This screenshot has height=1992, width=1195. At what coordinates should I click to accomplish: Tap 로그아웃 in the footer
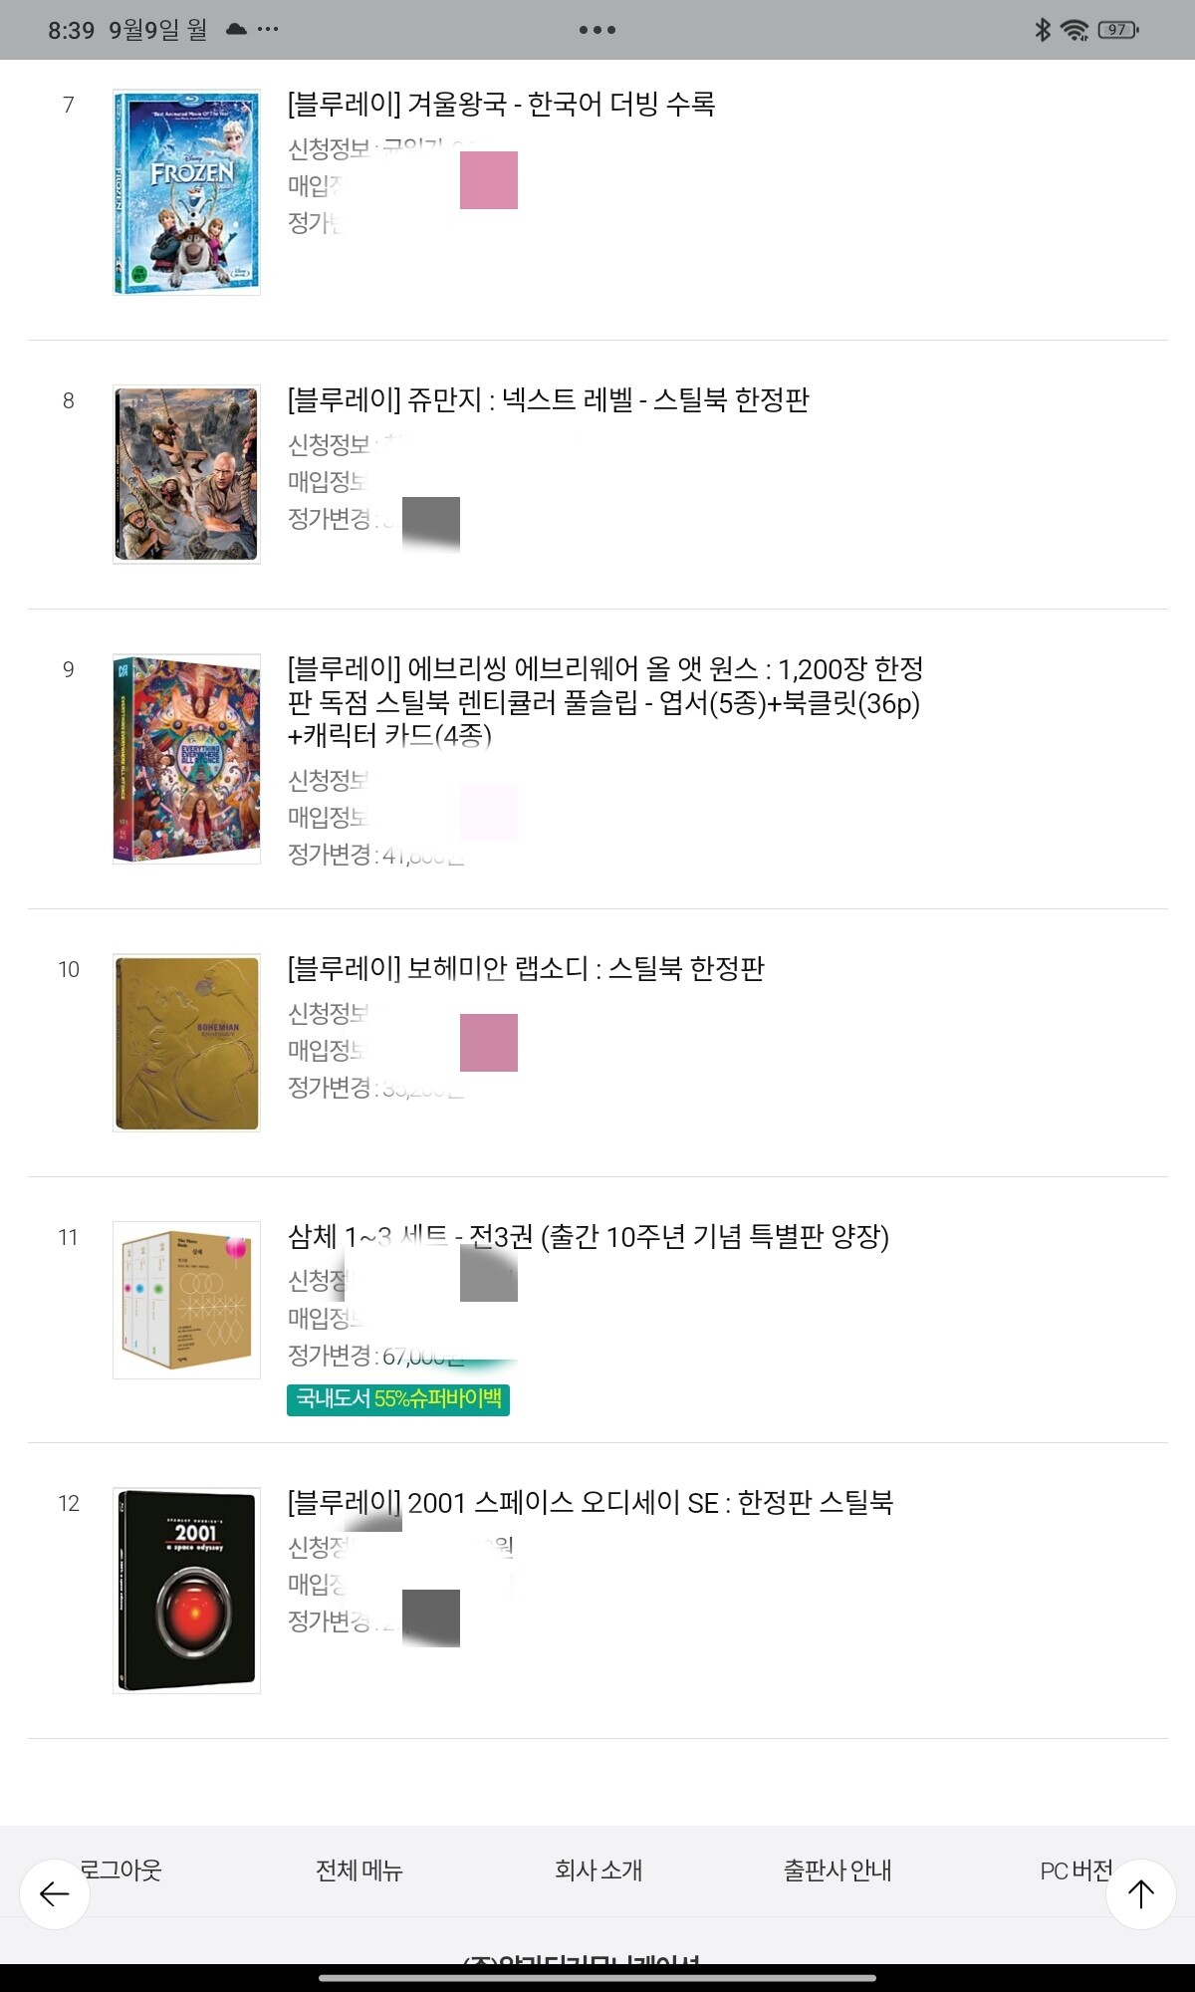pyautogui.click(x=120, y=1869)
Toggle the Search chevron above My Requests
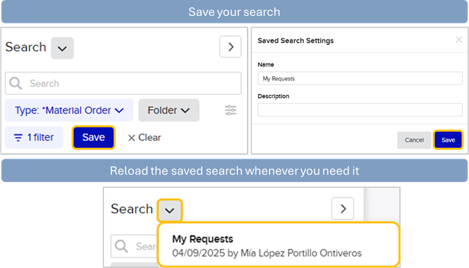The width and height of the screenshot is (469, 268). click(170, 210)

....................

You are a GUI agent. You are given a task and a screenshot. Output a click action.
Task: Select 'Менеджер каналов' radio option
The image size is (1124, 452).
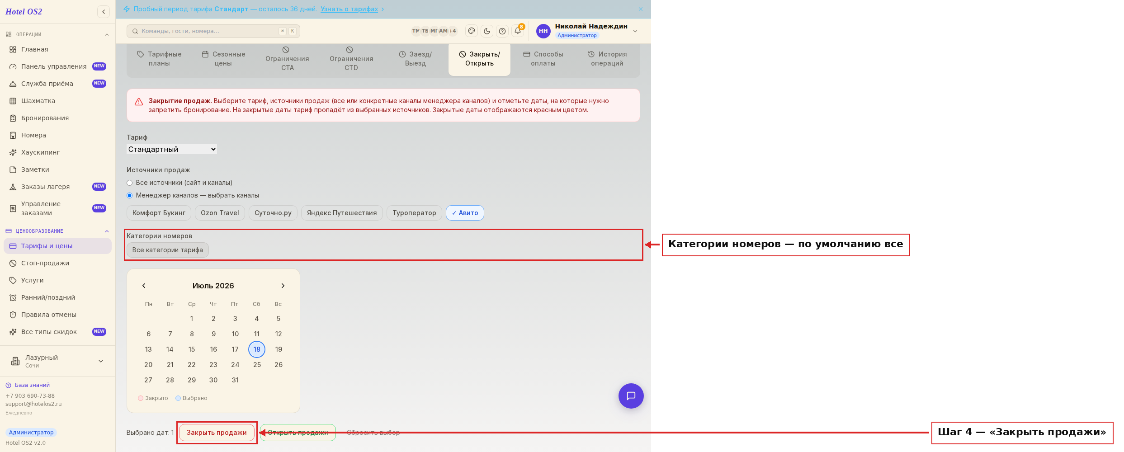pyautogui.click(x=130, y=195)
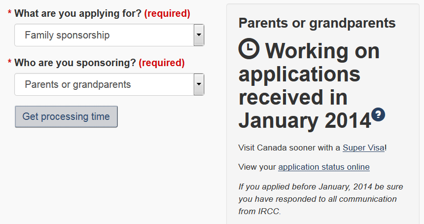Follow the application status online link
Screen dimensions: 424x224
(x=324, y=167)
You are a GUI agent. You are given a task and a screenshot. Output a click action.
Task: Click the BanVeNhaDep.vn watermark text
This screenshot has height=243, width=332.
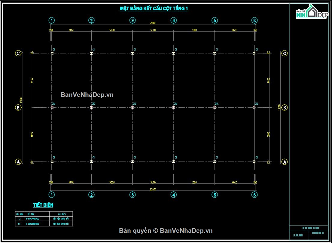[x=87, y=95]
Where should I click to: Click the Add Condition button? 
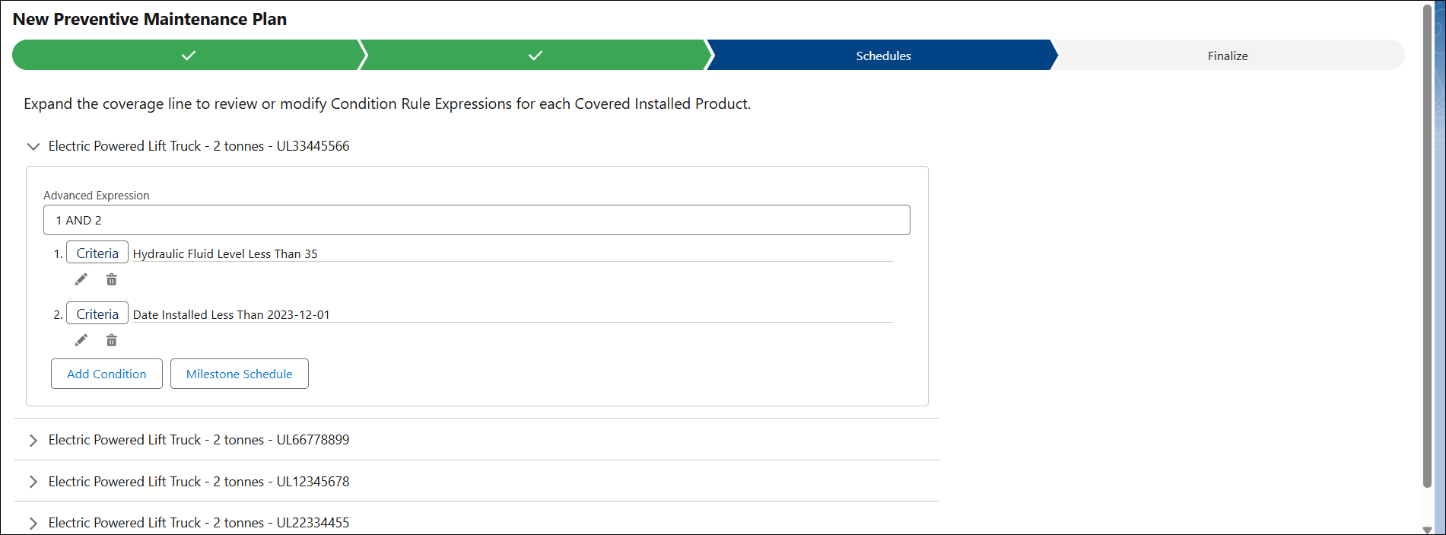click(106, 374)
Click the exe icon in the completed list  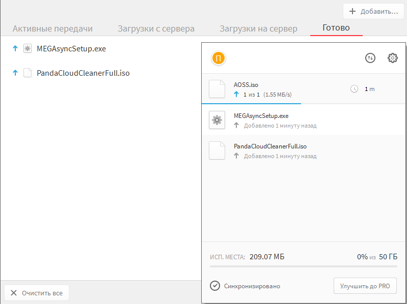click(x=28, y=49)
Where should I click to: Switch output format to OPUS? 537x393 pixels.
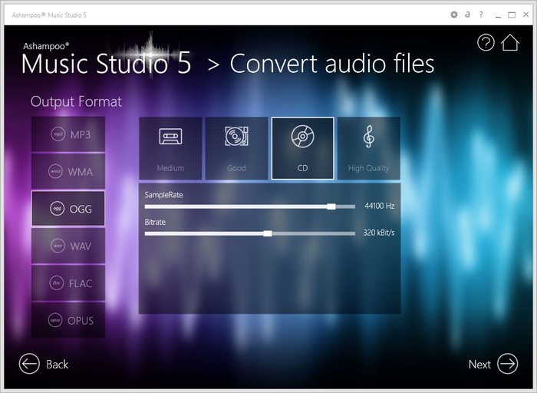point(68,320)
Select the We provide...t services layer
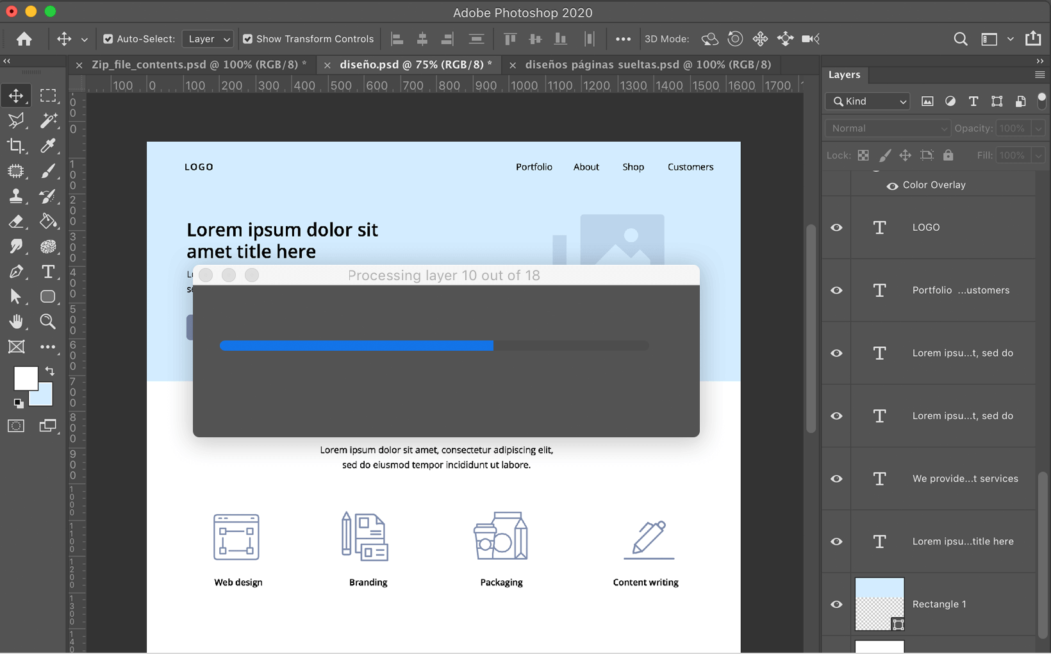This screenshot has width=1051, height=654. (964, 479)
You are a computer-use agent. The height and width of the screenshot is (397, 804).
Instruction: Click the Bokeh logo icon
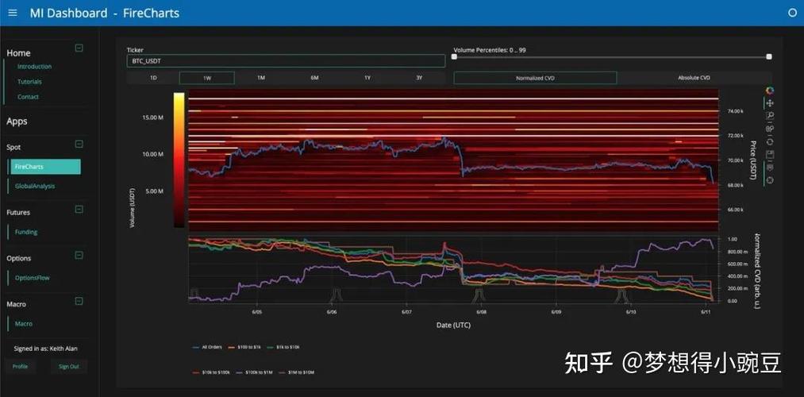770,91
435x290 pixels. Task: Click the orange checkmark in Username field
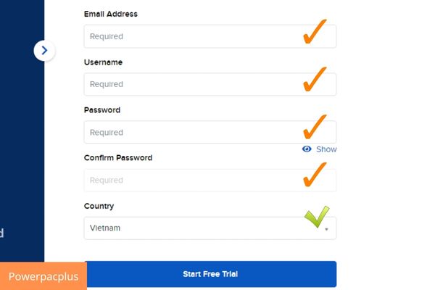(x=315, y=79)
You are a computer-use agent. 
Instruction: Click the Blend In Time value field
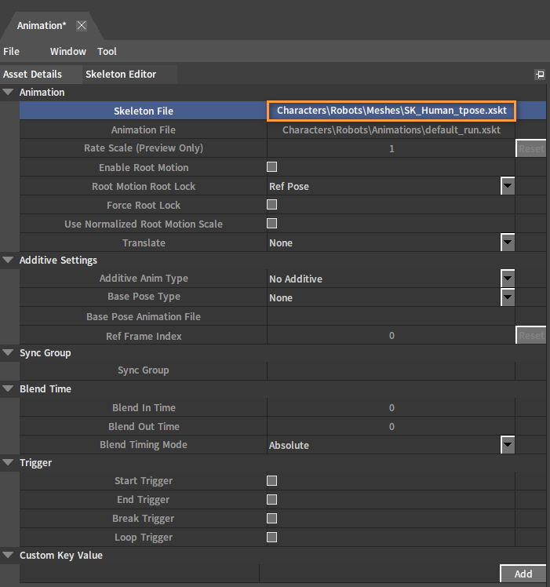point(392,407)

....................

Go through the listing above and work out how many lines contain the string "agent". Reply with the number alone.

4